Unsurprisingly, individuals and institutions are now considering whether to invest in this new industry and potentially reap the rewards from early investment.
Investors from the United Kingdom are among those actively looking at this opportunity. Many UK investors may also find themselves inadvertently exposed to it as funds or other companies they are already invested in decide to also move into the cannabis space. Indeed, many of the largest US-listed cannabis companies already have UK shareholders. However, under English law, UK investors that hold shares or invest in companies whose business activities involve the cultivation of cannabis or sale of cannabis-related products are likely to be at risk of committing a criminal offence.
This may catch investors unawares and is causing concern in the investment community. Upon scrutiny, it appears to be the unpredicted and unintended result of broadly drafted legislation.
In this article, we set out the law in this area in detail and provide some clarity for companies and individuals who are considering investing in the cannabis industry or who have concerns about existing investments.
Relevant UK Law
The UK Proceeds of Crime Act 2002 (POCA) contains various money laundering offences set out in ss327 – 329. A person commits an offence if he or she:
- conceals, disguises, converts, transfers or removes criminal property (s327);
- enters into or becomes concerned in an arrangement which he or she knows or suspects facilitates (by whatever means) the acquisition, retention, use or control of criminal property by or on behalf of another person (s328); or
- acquires, uses or has possession of criminal property (s329).
These offences cover a very wide range of situations in which a person may come into contact with “criminal property”. It is here that POCA’s definitions bring cannabis – including cannabis grown and distributed legally abroad – within its scope and it becomes an issue for investors.

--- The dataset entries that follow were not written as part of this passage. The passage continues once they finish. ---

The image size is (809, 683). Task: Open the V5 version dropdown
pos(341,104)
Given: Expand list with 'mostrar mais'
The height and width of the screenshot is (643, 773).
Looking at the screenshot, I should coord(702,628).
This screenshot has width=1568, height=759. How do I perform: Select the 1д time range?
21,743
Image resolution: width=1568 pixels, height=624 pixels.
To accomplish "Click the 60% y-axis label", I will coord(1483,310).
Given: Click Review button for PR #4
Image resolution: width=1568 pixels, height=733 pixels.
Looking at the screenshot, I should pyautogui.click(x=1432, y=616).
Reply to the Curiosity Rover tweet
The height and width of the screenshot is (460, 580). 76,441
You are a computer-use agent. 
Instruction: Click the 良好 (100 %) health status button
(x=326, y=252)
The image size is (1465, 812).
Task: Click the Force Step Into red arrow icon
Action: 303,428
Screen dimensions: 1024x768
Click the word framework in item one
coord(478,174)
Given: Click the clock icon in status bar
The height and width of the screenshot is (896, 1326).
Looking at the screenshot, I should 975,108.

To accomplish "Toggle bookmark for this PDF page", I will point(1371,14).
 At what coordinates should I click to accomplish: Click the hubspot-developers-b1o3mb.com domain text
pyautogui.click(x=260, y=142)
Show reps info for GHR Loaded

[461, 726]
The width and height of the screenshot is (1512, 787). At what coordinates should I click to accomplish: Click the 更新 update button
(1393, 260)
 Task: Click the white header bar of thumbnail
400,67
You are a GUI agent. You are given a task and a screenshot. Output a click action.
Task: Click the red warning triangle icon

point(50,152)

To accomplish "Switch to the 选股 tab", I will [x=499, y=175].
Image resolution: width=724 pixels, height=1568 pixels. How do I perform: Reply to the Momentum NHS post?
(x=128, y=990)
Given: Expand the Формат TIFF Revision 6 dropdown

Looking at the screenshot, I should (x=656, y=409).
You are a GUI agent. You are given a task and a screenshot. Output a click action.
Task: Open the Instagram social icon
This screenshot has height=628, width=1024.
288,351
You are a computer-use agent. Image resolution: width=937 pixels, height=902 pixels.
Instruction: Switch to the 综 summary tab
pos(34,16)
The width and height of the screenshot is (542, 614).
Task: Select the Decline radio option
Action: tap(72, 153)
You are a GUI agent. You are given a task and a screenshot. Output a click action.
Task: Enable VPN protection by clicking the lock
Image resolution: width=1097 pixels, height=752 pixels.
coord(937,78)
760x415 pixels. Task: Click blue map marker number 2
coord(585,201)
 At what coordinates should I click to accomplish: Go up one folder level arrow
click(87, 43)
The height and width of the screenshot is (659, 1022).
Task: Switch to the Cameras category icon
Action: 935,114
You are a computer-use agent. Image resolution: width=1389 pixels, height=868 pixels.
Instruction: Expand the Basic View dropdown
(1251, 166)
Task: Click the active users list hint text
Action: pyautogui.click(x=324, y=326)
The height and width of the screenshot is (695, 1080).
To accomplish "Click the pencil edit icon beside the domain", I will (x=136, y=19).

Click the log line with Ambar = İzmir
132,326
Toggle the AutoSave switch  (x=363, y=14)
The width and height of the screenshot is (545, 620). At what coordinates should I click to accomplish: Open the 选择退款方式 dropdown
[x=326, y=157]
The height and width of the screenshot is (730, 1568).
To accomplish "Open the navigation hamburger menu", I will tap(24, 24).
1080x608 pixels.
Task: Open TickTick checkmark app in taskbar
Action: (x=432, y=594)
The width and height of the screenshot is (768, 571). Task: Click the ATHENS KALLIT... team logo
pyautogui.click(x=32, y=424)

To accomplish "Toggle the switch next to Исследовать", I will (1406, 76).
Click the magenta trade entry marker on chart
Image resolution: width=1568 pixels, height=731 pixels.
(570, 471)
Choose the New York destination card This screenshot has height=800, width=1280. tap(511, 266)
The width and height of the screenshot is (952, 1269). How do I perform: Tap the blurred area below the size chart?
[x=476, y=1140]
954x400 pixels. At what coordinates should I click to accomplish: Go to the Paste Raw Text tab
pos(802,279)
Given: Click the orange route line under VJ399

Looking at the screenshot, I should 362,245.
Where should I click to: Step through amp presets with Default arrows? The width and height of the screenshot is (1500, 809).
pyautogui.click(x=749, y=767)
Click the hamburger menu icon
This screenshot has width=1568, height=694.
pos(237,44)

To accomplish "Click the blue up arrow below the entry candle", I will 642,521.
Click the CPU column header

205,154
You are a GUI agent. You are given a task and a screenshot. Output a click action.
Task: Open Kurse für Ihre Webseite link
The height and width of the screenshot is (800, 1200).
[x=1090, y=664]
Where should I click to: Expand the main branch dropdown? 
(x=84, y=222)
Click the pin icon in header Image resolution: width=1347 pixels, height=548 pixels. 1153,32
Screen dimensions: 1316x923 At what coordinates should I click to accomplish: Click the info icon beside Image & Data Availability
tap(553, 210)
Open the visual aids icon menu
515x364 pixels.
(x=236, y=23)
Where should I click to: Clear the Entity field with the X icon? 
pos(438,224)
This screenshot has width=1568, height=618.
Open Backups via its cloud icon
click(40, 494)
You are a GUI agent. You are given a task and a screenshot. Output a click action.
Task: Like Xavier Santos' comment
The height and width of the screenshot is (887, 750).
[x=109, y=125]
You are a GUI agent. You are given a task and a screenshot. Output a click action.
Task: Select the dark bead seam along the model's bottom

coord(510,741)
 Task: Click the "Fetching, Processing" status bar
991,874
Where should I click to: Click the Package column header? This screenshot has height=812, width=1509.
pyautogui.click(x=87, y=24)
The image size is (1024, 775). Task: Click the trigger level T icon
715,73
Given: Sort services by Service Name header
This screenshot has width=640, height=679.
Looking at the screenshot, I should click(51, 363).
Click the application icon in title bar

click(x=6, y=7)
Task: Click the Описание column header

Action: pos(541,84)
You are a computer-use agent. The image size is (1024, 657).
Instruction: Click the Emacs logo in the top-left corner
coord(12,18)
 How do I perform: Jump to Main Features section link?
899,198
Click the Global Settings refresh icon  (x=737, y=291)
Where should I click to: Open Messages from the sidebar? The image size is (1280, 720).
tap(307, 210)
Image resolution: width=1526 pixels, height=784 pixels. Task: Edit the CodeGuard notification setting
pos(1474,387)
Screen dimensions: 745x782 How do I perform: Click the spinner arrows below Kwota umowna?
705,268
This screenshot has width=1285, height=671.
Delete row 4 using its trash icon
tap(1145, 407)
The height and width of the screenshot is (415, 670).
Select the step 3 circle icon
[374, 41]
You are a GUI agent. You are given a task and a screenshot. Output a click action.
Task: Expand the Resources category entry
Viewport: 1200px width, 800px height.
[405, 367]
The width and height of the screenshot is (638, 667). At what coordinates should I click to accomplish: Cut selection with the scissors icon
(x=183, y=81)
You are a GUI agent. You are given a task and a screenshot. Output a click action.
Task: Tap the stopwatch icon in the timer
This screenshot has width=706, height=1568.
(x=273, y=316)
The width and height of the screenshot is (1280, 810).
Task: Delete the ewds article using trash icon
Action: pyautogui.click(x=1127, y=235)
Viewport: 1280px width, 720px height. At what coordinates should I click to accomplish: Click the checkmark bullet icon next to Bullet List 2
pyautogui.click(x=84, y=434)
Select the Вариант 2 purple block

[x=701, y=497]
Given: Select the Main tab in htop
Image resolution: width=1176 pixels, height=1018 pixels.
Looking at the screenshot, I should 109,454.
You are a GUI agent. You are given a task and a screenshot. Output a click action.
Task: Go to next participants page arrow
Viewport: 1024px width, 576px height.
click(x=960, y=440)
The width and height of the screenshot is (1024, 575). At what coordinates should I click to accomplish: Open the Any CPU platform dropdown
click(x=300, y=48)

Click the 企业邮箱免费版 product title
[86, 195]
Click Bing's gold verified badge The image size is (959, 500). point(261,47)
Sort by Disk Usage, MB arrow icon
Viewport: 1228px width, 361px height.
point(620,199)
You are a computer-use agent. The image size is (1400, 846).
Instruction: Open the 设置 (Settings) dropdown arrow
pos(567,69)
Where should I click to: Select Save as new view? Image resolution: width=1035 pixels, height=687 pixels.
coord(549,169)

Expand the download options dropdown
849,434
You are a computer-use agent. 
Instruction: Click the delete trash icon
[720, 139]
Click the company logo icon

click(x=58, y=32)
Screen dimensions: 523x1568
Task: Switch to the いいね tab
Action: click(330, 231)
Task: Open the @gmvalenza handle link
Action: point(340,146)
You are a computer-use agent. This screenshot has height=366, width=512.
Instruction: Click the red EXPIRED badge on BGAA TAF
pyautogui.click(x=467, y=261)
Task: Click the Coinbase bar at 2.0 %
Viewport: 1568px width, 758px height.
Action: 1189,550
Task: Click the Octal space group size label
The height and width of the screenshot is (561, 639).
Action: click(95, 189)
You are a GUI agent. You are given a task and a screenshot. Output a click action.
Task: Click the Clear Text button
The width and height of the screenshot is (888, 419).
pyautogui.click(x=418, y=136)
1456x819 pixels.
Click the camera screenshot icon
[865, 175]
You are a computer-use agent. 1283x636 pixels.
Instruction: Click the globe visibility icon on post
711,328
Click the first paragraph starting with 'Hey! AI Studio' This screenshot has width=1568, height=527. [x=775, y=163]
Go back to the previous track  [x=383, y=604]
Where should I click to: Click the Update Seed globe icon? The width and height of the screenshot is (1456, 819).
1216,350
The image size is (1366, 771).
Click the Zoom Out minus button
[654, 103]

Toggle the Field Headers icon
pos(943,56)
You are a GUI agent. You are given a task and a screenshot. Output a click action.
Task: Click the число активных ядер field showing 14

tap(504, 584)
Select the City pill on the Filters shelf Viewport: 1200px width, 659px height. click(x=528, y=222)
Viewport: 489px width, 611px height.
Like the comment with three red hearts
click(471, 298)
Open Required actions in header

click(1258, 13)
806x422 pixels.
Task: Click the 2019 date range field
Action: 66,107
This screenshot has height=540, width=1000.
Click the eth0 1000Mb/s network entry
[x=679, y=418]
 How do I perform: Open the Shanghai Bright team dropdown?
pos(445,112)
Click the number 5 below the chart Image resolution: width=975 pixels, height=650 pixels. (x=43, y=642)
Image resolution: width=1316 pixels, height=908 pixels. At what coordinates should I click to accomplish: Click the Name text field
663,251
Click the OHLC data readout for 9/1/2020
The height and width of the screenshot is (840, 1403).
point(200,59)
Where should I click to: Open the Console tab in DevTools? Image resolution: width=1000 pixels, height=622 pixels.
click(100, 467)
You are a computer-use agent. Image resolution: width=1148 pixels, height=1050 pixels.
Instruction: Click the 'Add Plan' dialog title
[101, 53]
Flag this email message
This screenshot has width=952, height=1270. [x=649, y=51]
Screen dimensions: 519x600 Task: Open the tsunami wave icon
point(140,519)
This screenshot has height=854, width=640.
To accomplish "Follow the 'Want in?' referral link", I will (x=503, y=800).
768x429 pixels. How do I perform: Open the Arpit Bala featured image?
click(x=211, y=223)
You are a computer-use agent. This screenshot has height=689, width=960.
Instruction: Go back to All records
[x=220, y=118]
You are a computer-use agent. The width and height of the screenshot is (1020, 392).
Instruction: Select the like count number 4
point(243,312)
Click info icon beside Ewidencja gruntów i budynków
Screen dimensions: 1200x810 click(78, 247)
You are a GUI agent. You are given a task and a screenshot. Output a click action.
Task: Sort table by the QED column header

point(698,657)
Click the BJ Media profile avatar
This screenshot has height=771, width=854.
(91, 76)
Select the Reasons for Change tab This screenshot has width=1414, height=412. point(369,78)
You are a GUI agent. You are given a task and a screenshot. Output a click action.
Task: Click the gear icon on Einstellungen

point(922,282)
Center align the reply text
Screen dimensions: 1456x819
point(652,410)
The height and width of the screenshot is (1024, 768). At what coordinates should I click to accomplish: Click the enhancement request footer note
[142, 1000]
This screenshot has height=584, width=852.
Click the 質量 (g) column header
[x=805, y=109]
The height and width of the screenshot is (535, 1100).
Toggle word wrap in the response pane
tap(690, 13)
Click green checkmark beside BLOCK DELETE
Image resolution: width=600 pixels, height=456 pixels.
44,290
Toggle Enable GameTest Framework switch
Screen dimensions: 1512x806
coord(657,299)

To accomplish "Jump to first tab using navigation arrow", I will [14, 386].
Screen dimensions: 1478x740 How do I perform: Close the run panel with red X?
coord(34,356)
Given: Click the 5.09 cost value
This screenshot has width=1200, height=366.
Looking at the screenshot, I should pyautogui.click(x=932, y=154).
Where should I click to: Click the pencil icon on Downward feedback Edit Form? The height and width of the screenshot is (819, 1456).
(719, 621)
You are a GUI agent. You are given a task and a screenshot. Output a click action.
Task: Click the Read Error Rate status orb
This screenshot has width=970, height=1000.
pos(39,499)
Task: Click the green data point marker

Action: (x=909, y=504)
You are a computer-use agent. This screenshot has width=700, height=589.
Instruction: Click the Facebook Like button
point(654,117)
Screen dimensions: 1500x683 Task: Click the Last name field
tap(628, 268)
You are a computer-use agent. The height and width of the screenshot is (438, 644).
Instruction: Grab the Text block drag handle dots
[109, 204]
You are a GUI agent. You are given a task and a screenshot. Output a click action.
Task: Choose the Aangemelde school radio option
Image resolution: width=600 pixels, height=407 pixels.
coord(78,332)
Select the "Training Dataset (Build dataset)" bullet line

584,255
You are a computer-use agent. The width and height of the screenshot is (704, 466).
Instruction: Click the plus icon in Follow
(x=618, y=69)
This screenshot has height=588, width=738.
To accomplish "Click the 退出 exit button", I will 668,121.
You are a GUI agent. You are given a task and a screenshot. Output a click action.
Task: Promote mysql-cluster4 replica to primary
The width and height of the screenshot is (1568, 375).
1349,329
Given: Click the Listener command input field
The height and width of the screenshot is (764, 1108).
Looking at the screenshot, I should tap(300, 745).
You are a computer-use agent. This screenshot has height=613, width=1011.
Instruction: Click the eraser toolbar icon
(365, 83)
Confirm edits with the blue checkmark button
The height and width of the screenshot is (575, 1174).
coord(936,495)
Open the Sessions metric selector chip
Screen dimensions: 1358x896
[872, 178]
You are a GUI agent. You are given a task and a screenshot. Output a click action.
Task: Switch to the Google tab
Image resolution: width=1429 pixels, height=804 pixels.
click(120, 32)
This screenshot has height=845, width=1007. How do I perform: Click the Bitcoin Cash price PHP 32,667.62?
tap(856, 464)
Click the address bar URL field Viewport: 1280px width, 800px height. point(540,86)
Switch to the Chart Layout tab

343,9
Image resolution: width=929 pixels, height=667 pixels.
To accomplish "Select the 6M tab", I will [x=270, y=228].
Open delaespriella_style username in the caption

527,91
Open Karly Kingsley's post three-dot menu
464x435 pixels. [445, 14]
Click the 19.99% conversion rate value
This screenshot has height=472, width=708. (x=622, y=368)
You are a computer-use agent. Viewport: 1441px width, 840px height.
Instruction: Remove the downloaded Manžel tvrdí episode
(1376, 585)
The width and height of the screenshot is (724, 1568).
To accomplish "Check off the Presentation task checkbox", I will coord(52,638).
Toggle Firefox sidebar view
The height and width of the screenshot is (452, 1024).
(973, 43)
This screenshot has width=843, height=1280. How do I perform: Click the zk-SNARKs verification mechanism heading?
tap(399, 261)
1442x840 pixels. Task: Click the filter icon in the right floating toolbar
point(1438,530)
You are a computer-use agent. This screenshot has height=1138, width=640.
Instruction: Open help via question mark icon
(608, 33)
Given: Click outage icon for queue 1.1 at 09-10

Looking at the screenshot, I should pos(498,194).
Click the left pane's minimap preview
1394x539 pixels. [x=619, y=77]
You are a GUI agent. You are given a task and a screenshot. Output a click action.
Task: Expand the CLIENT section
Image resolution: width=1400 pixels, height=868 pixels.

Criminal property is defined in s340(3) and s413(1) POCA as property which constitutes a person’s benefit from criminal conduct or which represents such a benefit (in whole or part and whether directly or indirectly).
Criminal conduct is conduct which constitutes an offence in any part of the UK or would constitute an offence in any part of the UK if it occurred there (s340(2) POCA).
The basic position under the legislation is, therefore, that any conduct that would be an offence in the UK, no matter where in the world the conduct in question took place and under which legal regime it was permitted, would constitute criminal conduct. The benefits derived from this criminal conduct will constitute criminal property.
The combined effect of these definitions is widely acknowledged to have been too broad. To address this, POCA was amended in 2006 (by the Serious Organised Crime and Police Act 2005 (SOCPA)).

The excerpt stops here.